Fashion

Galliano Embraces the Body at His Seminal Margiela Couture Show

There is an anecdote early on in Gods and Kings, veteran fashion journalist Dana Thomas’s rigorous dual biography of John Galliano and Lee Alexander McQueen, that makes me laugh. Thomas interviews a fashion writer, Lisa Young, who recalls sitting next to a young Galliano at a London dinner in the eighties. The designer was hailed as brilliant straight out of Central St. Martins, but his first collections had issues with fit. So, “we got to talking about tits, as you do,” says Young.

“You don’t like them much, do you?” she asked Galliano. “He looked a little sheepish, and then whispered: ‘No. They spoil the line.’”

Galliano, who went on to design those famed bias-cut gowns that swirl around curves like wet meringue, clearly got over this particular point of distaste.
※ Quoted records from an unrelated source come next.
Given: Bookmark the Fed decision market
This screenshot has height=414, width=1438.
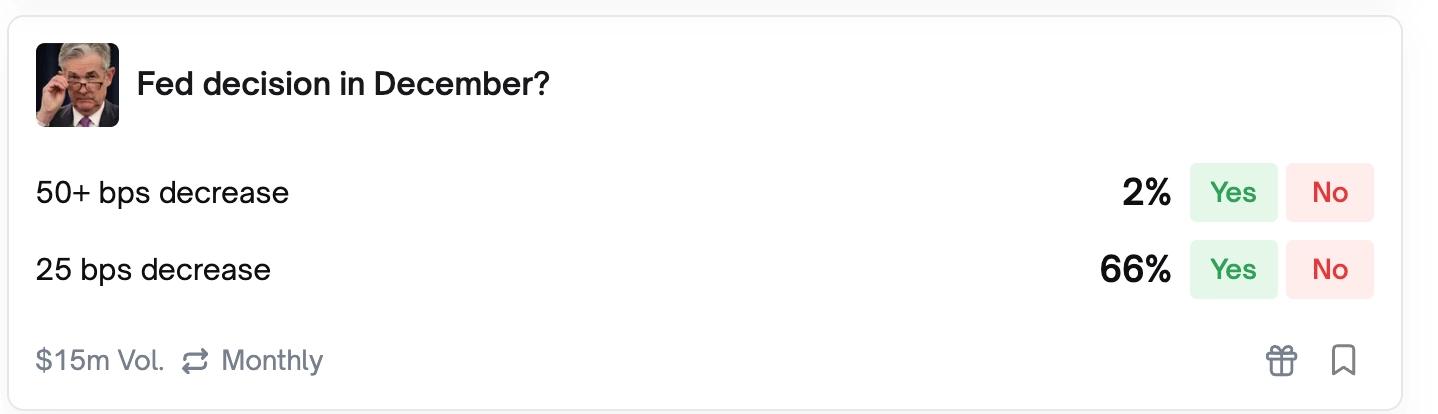Looking at the screenshot, I should pyautogui.click(x=1344, y=360).
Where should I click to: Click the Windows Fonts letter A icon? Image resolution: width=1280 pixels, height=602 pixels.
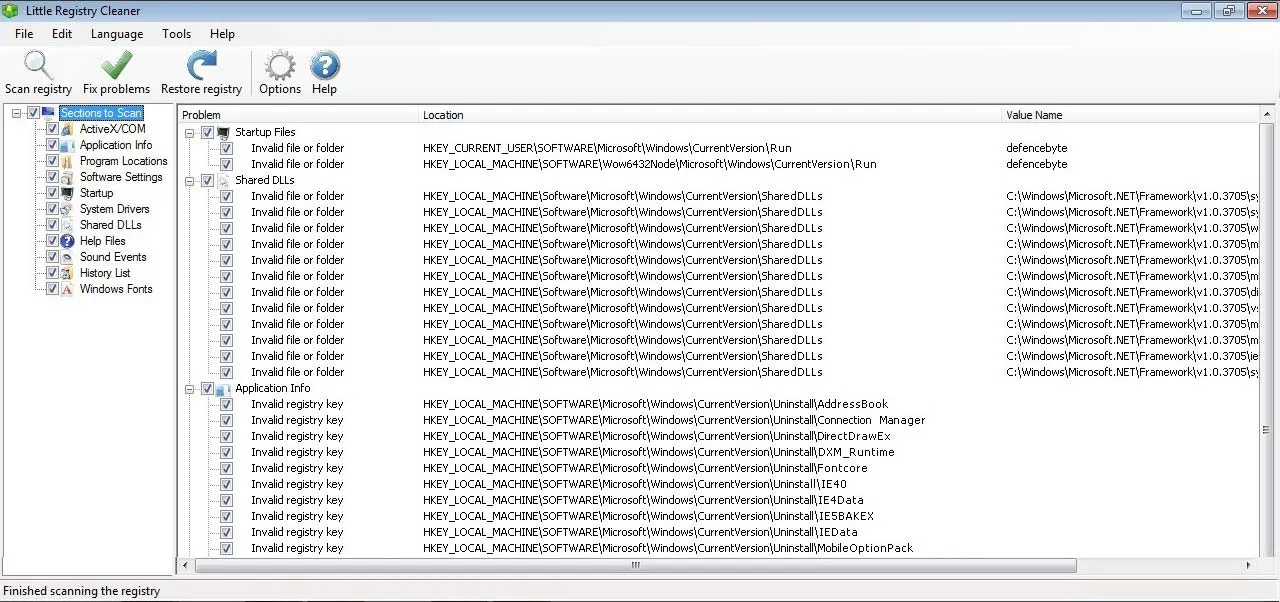[66, 289]
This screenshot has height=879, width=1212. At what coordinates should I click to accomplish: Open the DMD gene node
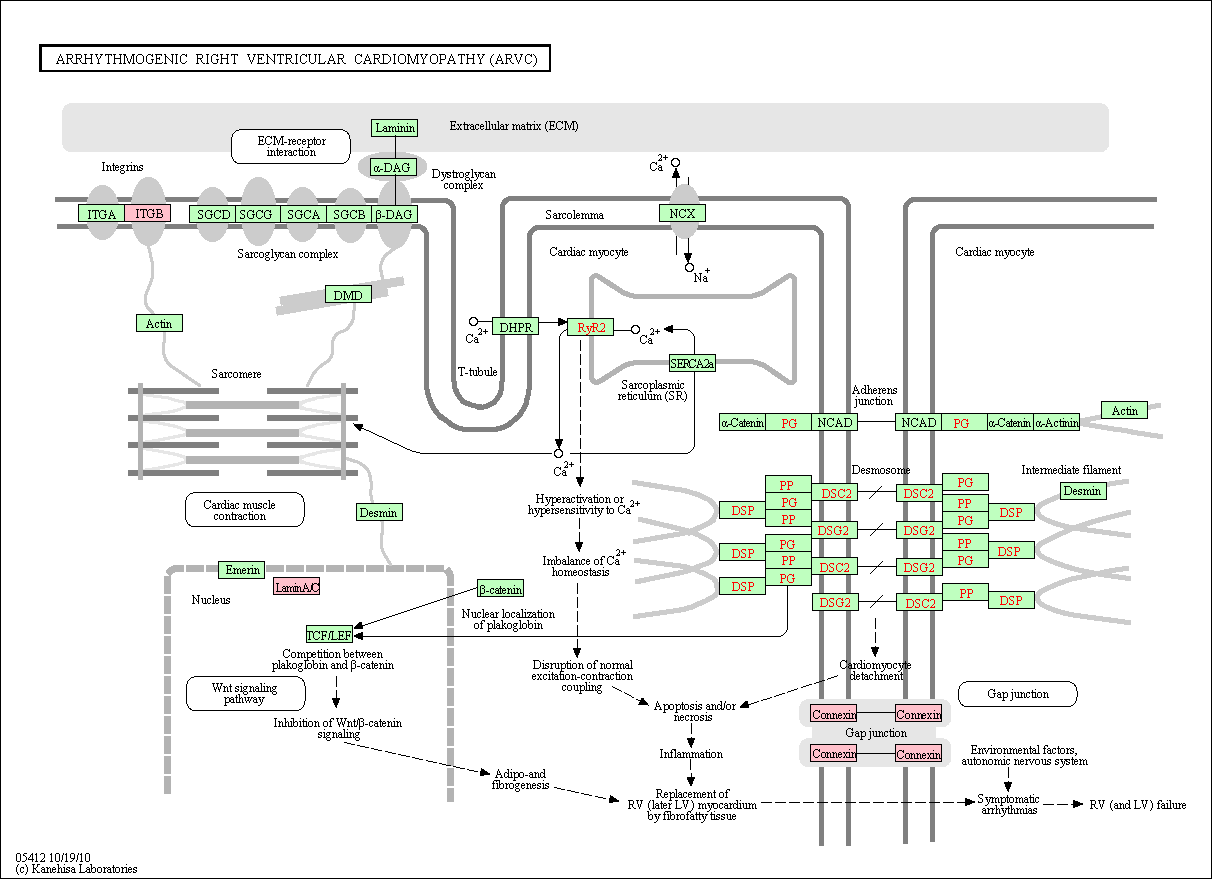coord(348,294)
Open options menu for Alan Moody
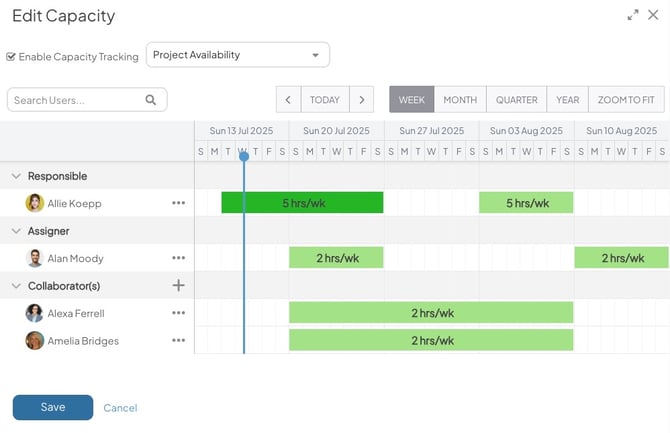The width and height of the screenshot is (670, 433). coord(178,258)
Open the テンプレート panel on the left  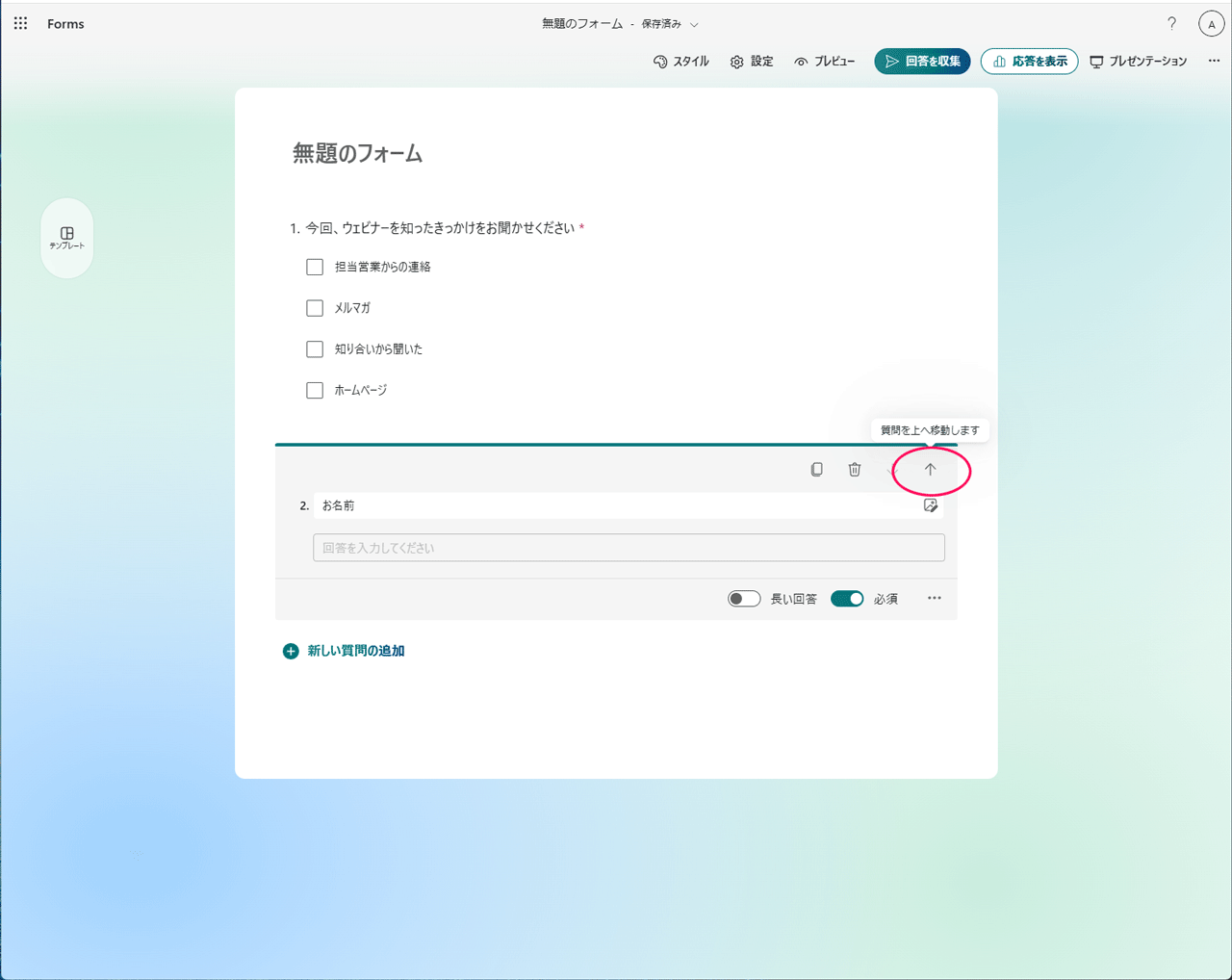pyautogui.click(x=66, y=238)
And then came his instant classic Maison Margiela Artisanal show last week, in which, among other countless moments of glory, tits—and hips, and even pubic hair (they were merkins, but still)—were on full display. The female body, exaggerated to beyond-Jessica Rabbit, beyond-Kardashian proportions with hip padding and corsetry, was presented as dramatic, luxurious, and even a little frightening. And in a first for Galliano, and an extreme rarity for couture, a significant portion of those models were not straight size. Sumptuous flesh for sumptuous clothes.

This beautiful couture collection, nearly a year in the making, is deservedly everywhere, a moment of cultural domination not seen in fashion in recent memory, if ever (monoculture is dead, except for this). We are all waxing rhapsodically about Pat McGrath’s makeup and Pat Boguslawski’s choreography and the decadent set and the clothes—the jaw dropping clothes, which Galliano invented several new techniques to construct. The clear points of inspiration—Brassaï, the photographer who documented seedy Parisian nightlife in the 1920s and 30s, whom Galliano has looked to since his 1988 “Hairclips” collection, and the dancing doll from Fellini’s Casanova—are classic Galliano. The collection spans references he loves from the post-revolution French subculture les Incroyables to fabrics that were treated to look as though they’d been dragged through water (in times with leaner budgets, he’d douse his runway models with it).

There was so much to look at. But I latched onto the models, toddling and scraping down the runway, the padded hips swaying. There was of course the 6’3” Gwendoline Christie, who closed the show in spectacular fashion in a sheer rubber-accented dress, and the popular Jill Kortleve. But there were also lesser-known faces, like Nyakier Buong, Colette Kanza, Anna Iris Dobson, and Maya Sierón, who had natural curves, beyond what was stuffed. The casting didn’t feature the same few non-straight size models that you see on rotation, the three or so who have managed to really break through. It just felt organic, the models’ bodies serving the clothes and providing a plush drama that suited Galliano’s vision—just like in Brassaï’s photography of bar patrons and streetwalkers, most of whom would not come near fitting a sample size.

Photo: Filippo Fior / Gorunway.com

Photo: Filippo Fior / Gorunway.com

There are contemporary designers who use curve models as an inherent part of their process—Sinéad O’Dwyer, the duo behind Esther Manas. But it’s not common. When many designers include plus size models (only expected in the last decade or so), it often seems like they are trying to throw the audience a bone and get ahead of disapproving online comments, sticking the few models in this category considered acceptable into clothing not suited to their figures. No matter how objectively breathtaking the model, her casting is often presented as a charitable act rather than something that could actually strengthen the designer’s work. Not to mention that the designer rarely actually makes things in her size. Budgeting and manufacturing issues are real, but that doesn’t make the casting any less hollow.